外資系リーマンです。ネットワーク界の巨人AT&Tがクランチロール売却を検討中です。
最大15億ドルでの売却を見込んでいるとのことです。
売却先はソニーピクチャーズを検討しているとの事。
AT&Tは以前もリストラを実施しており、資産の切り崩しが目立ちますね。

クランチロールとは
AT&Tが持つクランチロールとはどんな会社なのでしょうか。
Crunchyroll(クランチロール)は、日本のアニメ・ドラマ・漫画などのコンテンツを提供する配信サービス、およびそれを運営するアメリカの企業。本社はアメリカ合衆国カリフォルニア州サンフランシスコ、日本法人は東京都渋谷区渋谷にそれぞれ所在する。(Wikipediaより抜粋)
アニメに特化した配信サービス会社ですね。日本で言うところのdアニメストアみたいな会社です。
ユーザー数は6,000万人と、スケールが非常に大きいですね。元々は海賊版を流す違法サイトだったらしいです。そこから、日本の東映やKADOKAWA等と提携し、著作権侵害ではない正式なサービスとしてリリースされました。
AT&Tが持つネット配信サービスHBOにも人気作品を同時配信しています。
AT&Tから見た時のクランチロール
AT&Tのメインの動画配信サービスはHBOであり、ここに資本を集中しています。
2020年5月27日にはHBOMAXという新サービスも始まり、更にこちらに注力しています。※世界で初めて、日本のジブリ作品なんかも配信されています。
アニメサービスは人気はありますが、6,000万人のユーザーを誇っていても多くが無料会員のため、会員全てから収益が上がらないのがクランチロールの弱みです。
また、HBOとクランチロールは同じ動画配信サービスということでコンテンツが重複しており、別々にサービスを実施するためコストもかかるとHBOをより大きくしたいAT&Tから見たときには、これらが不要になったと考えられます。
ソニー・ピクチャーズがクランチロールを欲しい理由
AT&Tが運営するHBOは既にアメリカで4,000万世帯のユーザー数があります。
一方でソニー・ピクチャーズの運営する動画配信サービス「Paravi」のユーザー数は約91万人
ここを強化したい、ソニー・ピクチャーズからするとクランチロールはアニメを通じてParaviのユーザー数を増やす起爆剤となる可能性があります。

◇ ◇ ◇ ◇

▶ _課題内容_
• 1. クランチロール売却の文章と照らし合わせ、次の(a)〜(c)が内容に合っているかを「はい」か「いいえ」で判定し、決め手となる本文の語句を一字一句違えずに引用してください。(a) クランチロールの日本法人は東京都渋谷区にある。(b) AT&Tは最大10億ドルでの売却を見込んでいる。(c) HBOMAXは2020年5月27日に始まった。
• 2. クランチロール売却の文章を、最後の文の直後から書き継いでください。
この後に続く項目は、クランチロール売却の文章とは別個の資料です。

保存済みの項目:
◇ ◇ ◇ ◇

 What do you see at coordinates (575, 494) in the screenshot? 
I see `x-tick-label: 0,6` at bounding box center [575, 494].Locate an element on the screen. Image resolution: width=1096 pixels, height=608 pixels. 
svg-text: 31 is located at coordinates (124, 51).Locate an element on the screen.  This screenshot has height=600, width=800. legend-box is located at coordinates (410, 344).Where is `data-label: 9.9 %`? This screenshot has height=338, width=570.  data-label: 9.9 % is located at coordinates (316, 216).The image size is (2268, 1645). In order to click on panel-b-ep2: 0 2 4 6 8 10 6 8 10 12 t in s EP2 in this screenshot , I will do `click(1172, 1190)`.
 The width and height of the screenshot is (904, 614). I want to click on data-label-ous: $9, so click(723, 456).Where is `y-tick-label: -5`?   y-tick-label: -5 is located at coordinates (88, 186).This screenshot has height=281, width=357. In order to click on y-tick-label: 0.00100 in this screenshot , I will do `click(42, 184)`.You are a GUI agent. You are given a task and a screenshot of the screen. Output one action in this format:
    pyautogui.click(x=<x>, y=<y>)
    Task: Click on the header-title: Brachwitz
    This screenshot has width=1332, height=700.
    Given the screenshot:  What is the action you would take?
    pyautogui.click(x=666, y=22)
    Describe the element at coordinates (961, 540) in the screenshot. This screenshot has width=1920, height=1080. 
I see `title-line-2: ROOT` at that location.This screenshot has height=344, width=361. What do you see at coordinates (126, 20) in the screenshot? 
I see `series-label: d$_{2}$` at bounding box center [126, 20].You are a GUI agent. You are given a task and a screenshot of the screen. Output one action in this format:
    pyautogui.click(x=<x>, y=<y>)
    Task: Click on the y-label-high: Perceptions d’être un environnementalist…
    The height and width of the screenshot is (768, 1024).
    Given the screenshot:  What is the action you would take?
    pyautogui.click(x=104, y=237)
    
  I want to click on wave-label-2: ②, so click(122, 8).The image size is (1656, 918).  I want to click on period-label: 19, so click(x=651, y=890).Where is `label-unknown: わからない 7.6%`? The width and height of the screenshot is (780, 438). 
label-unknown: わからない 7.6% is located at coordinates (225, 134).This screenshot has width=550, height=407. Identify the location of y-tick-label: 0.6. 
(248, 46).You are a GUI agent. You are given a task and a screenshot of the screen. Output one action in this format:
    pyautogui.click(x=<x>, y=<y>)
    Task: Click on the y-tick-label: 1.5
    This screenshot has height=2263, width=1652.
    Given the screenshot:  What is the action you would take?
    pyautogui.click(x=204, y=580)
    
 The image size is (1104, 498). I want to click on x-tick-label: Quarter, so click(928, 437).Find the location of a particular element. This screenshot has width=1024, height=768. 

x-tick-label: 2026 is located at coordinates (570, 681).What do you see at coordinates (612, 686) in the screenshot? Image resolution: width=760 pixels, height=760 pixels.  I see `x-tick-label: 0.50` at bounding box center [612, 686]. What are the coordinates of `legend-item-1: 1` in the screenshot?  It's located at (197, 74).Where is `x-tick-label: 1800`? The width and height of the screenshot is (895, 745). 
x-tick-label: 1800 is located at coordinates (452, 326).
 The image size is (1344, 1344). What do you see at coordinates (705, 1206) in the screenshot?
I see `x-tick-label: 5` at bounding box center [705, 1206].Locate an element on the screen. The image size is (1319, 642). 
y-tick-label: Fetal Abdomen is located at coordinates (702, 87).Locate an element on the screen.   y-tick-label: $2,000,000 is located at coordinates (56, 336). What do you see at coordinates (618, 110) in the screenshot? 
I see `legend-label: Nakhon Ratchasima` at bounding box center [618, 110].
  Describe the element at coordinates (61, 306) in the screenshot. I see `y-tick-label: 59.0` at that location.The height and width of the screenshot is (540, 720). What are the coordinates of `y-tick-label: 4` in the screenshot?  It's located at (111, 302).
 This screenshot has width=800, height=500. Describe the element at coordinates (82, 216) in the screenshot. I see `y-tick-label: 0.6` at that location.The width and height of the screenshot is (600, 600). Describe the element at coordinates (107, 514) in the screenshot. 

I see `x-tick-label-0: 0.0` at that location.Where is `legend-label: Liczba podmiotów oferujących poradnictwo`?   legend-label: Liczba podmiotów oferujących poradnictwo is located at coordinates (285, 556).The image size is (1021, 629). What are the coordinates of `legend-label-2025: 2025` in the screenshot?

◇ ◇ ◇ ◇

▶ _演習の解答_
• 1.
(a) はい。「日本法人は東京都渋谷区渋谷にそれぞれ所在する」
(b) いいえ。「最大15億ドルでの売却を見込んでいる」
(c) はい。「2020年5月27日にはHBOMAXという新サービスも始まり」

• 2.
ここから、海外ユーザー獲得を目的としていると考えられるでしょう。
資産を切り崩してでも、AT&Tが守りたい物
リストラや、既存店舗の閉鎖、はたまたアニメサービス会社等多くの資産を切り崩してでも、減配は実施しません。
これは、AT&Tが非常に大事にしている物を守るためでもあります。
それは、歴史と信頼です。
AT&Tのような、歴史の長い会社は実はアメリカでは貴重です。アメリカはGAFAなど新進気鋭の新しい物、サービスが高く評価されます。
そのため、AT&Tのような歴史ある会社が減配、無配を業績が動く度に実施すると、もうこの会社、サービスは古臭いからダメだ。となるわけですね。
ここで、リーマンショックでも、コロナウイルスショックでも増配となると、『やはり、AT&Tは別格だ』という個人投資家の判断になります。
ちなみに、AT&Tは36年連続の増配を実施しています。
これらを守るためにAT&Tはリストラや資産売却をしてでも、投資家を守るのですね。
それでも、投資判断は慎重に
そこまでして、AT&Tは投資家を守るという姿勢を見せています。
しかしながら、こうした経費削減や資産売却には限界があります。
従って、本業の業績が回復するか、新しい動画配信サービスが軌道に乗る事を十分に確認して追加投資を行う方が良いと思います。
現在のAT&Tの配当利回りは6.89%と非常に高くなっています。
魅力的な配当利回りですが、これを継続できるかという点は、HBOMAXの成功あるいは、5G回線による契約数増加がどのくらい見込めるかにかかっています。
今後も注目していきたいと思います。